Writing about research for a general audience, I want to say at the start that this is a preliminary investigation, one that simply raises a question. Pregnant women or those planning to conceive who are on these medications should not rush to go off them. The authors of the study are careful to say that, "The potential risk associated with exposure must be balanced with the risk to the mother or fetus of untreated mental health disorders." Untreated mental health disorders do pose a risk to mother and fetus. Women who are pregnant or of childbearing age and contemplating getting pregnant who have been on SSRI's may have a great difficulty getting off of them even if there is a question of risk to a fetus.

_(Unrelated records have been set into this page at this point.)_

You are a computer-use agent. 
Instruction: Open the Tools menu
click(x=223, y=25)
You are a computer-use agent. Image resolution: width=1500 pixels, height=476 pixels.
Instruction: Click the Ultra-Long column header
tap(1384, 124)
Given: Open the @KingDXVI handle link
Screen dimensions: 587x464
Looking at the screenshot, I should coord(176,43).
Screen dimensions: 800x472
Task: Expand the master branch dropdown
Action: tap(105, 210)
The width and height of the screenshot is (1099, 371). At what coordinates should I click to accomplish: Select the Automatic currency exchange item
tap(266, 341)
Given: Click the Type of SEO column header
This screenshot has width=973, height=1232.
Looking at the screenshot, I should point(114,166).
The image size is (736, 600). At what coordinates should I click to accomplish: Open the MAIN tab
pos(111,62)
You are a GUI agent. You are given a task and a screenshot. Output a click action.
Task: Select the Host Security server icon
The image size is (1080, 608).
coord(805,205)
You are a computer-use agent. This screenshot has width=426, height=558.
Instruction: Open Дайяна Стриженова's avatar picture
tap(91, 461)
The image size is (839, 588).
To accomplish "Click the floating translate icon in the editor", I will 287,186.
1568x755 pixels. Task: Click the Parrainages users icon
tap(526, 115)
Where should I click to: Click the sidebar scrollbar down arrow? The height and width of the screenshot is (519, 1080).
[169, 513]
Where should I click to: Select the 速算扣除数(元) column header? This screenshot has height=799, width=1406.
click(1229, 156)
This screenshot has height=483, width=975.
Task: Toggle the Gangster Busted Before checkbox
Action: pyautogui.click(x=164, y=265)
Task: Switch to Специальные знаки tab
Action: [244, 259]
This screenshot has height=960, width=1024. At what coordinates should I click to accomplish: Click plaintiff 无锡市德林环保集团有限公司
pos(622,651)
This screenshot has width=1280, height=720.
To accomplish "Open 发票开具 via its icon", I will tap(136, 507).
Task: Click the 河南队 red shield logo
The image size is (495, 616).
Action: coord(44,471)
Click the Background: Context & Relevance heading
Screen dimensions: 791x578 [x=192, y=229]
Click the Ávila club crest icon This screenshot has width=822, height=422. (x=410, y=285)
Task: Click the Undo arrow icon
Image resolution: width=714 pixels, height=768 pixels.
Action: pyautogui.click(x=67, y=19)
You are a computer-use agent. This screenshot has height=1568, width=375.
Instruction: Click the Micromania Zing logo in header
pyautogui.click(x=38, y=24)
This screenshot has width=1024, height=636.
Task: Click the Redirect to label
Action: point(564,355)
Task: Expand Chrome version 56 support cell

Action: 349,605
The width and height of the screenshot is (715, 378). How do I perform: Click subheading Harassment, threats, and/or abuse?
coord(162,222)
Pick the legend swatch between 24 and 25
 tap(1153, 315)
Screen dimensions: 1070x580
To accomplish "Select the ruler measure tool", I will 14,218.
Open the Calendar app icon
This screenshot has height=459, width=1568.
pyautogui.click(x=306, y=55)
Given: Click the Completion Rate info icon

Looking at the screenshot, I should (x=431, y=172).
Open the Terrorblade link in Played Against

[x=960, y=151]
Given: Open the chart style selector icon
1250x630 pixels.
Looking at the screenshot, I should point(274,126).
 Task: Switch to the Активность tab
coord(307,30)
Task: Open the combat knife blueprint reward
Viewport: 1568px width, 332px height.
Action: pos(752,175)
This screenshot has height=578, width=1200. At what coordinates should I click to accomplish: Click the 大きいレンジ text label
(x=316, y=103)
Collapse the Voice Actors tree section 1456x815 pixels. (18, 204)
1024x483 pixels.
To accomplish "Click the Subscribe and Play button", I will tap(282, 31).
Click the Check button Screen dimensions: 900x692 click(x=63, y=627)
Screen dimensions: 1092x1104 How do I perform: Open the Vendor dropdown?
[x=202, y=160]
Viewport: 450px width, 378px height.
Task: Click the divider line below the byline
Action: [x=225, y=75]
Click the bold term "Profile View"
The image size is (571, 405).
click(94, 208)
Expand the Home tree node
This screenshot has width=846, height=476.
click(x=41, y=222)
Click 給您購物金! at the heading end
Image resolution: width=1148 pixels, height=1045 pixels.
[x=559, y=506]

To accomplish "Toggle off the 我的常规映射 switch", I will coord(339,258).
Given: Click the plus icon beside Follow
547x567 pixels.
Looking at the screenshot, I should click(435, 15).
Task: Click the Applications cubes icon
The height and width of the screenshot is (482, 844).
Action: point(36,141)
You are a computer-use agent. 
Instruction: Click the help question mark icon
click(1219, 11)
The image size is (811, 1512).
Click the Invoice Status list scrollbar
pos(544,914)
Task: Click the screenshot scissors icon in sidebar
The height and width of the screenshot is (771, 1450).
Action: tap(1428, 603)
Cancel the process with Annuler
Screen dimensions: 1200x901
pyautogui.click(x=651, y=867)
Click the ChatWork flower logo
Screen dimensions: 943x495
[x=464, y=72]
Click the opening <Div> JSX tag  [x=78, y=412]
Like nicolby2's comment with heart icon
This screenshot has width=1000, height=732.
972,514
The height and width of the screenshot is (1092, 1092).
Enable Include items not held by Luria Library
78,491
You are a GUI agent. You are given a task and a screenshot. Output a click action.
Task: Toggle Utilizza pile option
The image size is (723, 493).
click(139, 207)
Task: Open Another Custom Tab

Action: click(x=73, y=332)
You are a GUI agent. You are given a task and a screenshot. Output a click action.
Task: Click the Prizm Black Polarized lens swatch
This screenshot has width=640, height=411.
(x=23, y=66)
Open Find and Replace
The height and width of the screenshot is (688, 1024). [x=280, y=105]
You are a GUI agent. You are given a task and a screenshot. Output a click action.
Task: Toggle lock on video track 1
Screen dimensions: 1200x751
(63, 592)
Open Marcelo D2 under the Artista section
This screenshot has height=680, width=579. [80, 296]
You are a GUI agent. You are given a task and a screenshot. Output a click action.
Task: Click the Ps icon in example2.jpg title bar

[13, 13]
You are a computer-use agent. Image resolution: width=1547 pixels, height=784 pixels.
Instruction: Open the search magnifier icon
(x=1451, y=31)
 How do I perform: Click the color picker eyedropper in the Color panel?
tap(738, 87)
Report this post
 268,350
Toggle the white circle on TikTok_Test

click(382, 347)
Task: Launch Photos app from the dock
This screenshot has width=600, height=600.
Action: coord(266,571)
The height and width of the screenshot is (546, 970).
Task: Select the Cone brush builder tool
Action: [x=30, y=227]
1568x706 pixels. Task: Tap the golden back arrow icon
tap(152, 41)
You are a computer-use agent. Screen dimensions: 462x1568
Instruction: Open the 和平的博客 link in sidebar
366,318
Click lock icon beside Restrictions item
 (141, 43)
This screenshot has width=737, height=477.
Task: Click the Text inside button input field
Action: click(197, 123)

In this population based study done at the Kaiser Permanente Medical Care Program in Northern California, the researchers found
a 2-fold increased risk of ASD(autism spectrum disorder) associated with treatment with selective serotonin reuptake inhibitors by the mother during the year before delivery, with the strongest effect associated with treatment during the first trimester.They found that there was no increase in risk for ASD if a mother had been treated for mental health problems but did not receive SSRI's. This finding attempts to answer the question of whether it is the depression or the drug that is associated with ASD. Their findings suggest that it is the drug.
The authors conclude:
Although the number of children exposed prenatally to selective serotonin reuptake inhibitors in this population was low, results suggest that exposure, especially during the first trimester, may modestly increase the risk of ASD. Further studies are needed to replicate and extend these findings.My reaction to the study is not its implication for women who are pregnant now, but for young girls and adolescents who are being placed on these medications, often by pediatricians, for relatively mild symptoms. SSRI's have been shown to be effective for severe depression, and certainly in the setting of suicidal behavior, the urgent need for treatment may outweigh the potential long-term risk.
Recently I had the privilege to read an advance review copy of a book due to come out this April with the compelling title Dosed: The Medication Generation Grows Up. A well-researched book written by a journalist who has herself been on SSRI's since her teenage years, it shows how these drugs are often not a quick fix, but rather may be followed by a decades-long relationship with psychiatric medication. One particularly striking story is of a woman started on a SSRI at age 11 who, now pregnant in her thirties, is unable to get off them despite her strong desire to protect her unborn child from the potential risks of the drug.
Because these medications can cause such dramatic symptom relief, it is understandable how parents, physicians and teenagers themselves are drawn to them. Seeing your child in emotional pain is one of the greatest challenges of being a parent. However, in the absence of suicidality, holding them through these crises, with a combination of careful listening and quality psychotherapy, may in fact give them the tools to manage future crises they may encounter as they venture out into the world on their own. In my book, Keeping Your Child in Mind, the chapter on adolescence shows how these interventions can promote healthy emotional development.
Shortage of quality mental health care services, as well as lack of support for parents of teenagers, may make this kind of help difficult to attain. But now that this risk of SSRI's to a fetus is out there as a possibility, I believe it is more important than ever that we as a society make an effort to provide treatment for children and adolescents with mild to moderate depression that does not include prescribing psychiatric medication.